4. The device of claim 2, wherein said digital to analog converter is associated with computing means for processing information for communication therewith, and wherein said computing means implements instructions from software to regulate the light output of said emitter through the voltage supplied to said emitter by controlling said digital to analog converter.

5. The device of claim 1, wherein said detector means comprises a photovoltaic detector.

6. The device of claim 5, wherein said photovoltaic detector is associated with a detector power source, said detector power source comprising a second power source, said detector power source having a detector associated digital to analog converter that regulates the voltage that flows through the detector.

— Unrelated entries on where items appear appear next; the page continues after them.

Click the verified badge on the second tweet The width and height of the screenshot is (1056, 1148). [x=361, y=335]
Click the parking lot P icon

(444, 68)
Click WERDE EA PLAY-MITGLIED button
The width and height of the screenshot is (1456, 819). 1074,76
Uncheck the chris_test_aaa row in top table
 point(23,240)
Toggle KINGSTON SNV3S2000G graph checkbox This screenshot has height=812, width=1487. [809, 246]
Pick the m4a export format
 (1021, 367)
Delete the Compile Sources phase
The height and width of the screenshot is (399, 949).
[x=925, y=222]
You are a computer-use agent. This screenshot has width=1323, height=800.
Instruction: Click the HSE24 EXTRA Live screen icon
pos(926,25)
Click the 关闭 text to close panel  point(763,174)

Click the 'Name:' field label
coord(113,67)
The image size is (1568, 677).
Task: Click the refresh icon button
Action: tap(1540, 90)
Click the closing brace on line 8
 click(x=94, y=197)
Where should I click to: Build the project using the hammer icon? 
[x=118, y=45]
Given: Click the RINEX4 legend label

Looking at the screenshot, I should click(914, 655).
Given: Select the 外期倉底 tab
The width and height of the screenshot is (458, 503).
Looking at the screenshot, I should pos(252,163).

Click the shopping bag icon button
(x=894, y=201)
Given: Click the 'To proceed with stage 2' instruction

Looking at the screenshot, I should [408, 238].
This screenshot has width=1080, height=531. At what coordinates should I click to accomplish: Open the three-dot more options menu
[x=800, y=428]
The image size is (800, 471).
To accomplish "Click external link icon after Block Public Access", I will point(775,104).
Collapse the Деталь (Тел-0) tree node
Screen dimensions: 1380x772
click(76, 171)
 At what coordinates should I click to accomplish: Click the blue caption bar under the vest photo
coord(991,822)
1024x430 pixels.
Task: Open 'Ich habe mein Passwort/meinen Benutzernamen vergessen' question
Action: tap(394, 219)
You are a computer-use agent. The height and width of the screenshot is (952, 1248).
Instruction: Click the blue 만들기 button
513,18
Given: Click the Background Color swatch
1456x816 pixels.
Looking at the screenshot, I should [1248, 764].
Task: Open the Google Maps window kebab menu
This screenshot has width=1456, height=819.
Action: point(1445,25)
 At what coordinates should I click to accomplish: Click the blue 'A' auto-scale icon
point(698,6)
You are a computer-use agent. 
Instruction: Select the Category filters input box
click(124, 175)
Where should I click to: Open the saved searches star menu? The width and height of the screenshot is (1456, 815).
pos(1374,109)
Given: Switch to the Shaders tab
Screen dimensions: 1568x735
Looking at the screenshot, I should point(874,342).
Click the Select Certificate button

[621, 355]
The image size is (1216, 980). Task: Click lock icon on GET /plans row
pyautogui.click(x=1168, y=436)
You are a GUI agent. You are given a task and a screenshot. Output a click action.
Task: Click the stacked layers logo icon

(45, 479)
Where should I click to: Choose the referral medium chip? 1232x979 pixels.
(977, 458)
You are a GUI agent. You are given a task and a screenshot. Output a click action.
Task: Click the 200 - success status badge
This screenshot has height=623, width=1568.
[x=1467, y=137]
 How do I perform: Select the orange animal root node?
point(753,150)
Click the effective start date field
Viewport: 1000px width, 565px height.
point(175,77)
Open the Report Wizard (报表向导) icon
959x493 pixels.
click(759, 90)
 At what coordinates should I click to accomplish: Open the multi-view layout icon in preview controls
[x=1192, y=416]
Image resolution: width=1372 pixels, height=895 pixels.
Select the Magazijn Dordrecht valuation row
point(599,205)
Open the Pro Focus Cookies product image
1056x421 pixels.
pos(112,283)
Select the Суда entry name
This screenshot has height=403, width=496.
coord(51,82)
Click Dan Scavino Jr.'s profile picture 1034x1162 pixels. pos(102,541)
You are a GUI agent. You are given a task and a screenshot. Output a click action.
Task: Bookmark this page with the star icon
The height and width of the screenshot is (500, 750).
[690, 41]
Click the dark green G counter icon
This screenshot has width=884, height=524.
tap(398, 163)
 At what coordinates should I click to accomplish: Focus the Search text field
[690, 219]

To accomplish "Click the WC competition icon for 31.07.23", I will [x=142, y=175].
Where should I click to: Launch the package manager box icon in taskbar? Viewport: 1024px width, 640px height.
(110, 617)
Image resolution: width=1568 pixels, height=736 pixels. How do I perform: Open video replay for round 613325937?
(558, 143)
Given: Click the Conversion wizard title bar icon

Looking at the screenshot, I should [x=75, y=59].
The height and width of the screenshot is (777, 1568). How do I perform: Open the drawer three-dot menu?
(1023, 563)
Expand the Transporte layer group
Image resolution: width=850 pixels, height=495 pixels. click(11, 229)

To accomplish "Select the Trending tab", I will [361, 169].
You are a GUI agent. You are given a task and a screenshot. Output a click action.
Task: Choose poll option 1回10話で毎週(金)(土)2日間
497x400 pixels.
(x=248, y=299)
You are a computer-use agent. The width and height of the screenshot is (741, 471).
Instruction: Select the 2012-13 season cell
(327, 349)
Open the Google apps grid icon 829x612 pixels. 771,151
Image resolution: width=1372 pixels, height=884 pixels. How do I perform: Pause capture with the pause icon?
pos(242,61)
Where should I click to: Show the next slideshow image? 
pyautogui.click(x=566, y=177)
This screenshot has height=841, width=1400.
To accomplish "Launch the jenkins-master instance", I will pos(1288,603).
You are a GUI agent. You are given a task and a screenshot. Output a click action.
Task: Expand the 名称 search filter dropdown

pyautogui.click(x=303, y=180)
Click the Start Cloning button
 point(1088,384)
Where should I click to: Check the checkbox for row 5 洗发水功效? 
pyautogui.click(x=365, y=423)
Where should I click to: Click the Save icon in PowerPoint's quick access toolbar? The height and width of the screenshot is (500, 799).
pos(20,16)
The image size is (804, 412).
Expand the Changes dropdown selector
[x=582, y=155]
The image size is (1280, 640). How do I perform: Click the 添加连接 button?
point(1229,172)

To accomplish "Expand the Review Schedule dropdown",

7. The device of claim 6, including a detector associated analog to digital converter associated with the detector and said detector power source.

8. The device of claim 7, wherein said detector is configured with said second power source to provide a response to light from said emitter by providing resistance, and wherein said detector associated analog to digital converter is connected with said detector, said second power source and said detector associated digital to analog converter for communication of said detector response to a processing component.

9. The device of claim 8, wherein said processing component comprises a computing component.

10. The device of claim 9, wherein said computing component comprises a computer for processing information, wherein a storage component is provided, wherein software is provided on said storage component, and wherein said computing component implements instructions from said software to process the information received from said detector associated analog to digital converter.

11. The device of claim 10, further including dispensing means for dispensing a reagent.

12. The device of claim 11, including first heating means for delivering heat to said dispensing means to regulate the temperature of said reagent.

13. The device of claim 12, including second heating means for delivering heat to said sample to regulate the temperature of said sample.

14. The device of claim 13, wherein said first heating means has a control for setting a desired maintenance temperature of said reagent, and wherein said second heating means has a control for setting a desired maintenance temperature of said sample.

15. The device of claim 13, including a first temperature sensor for measuring said sample temperature and a second temperature probe for measuring said reagent temperature.

16. The device of claim 15, wherein said first temperature sensor and said second temperature sensor include means for communicating with said computer to provide a signal associated with a temperature condition sensed by each respective temperature sensor.

17. The device of claim 10, wherein said emitter comprises at least one LED.

18. The device of claim 17, wherein said storage device includes software provided with an optimization routine that optimizes the light emitted from said emitter LED to provide the detector signal output with a desired predetermined range.

19. The device of claim 18, wherein said optimized predetermined range corresponds with an optimized range for a thromboplastin reagent that reacts with fibrinogen to convert the fibrinogen to fibrin, and wherein the emitter LED is provided to emit at a wavelength that is absorbed by fibrin.

20. The device of claim 19, wherein said storage component includes software with instructions for implementing the storage the signal output from the detector associated analog to digital converter.

21. The device of claim 20, wherein said signal output is stored as a function of time in a database.

22. The device of claim 20, wherein said software includes instructions for implementing a determination of a value determinative of clotting activity of a sample containing fibrinogen, and wherein said value is based on said database.

23. The device of claim 22, wherein said software is configured with instructions to implement displaying a plot of detector output values against time, and determine points along the plot, to provide a value used for administering a treatment of a drug to patient, wherein said drug is a drug that affects clotting activity.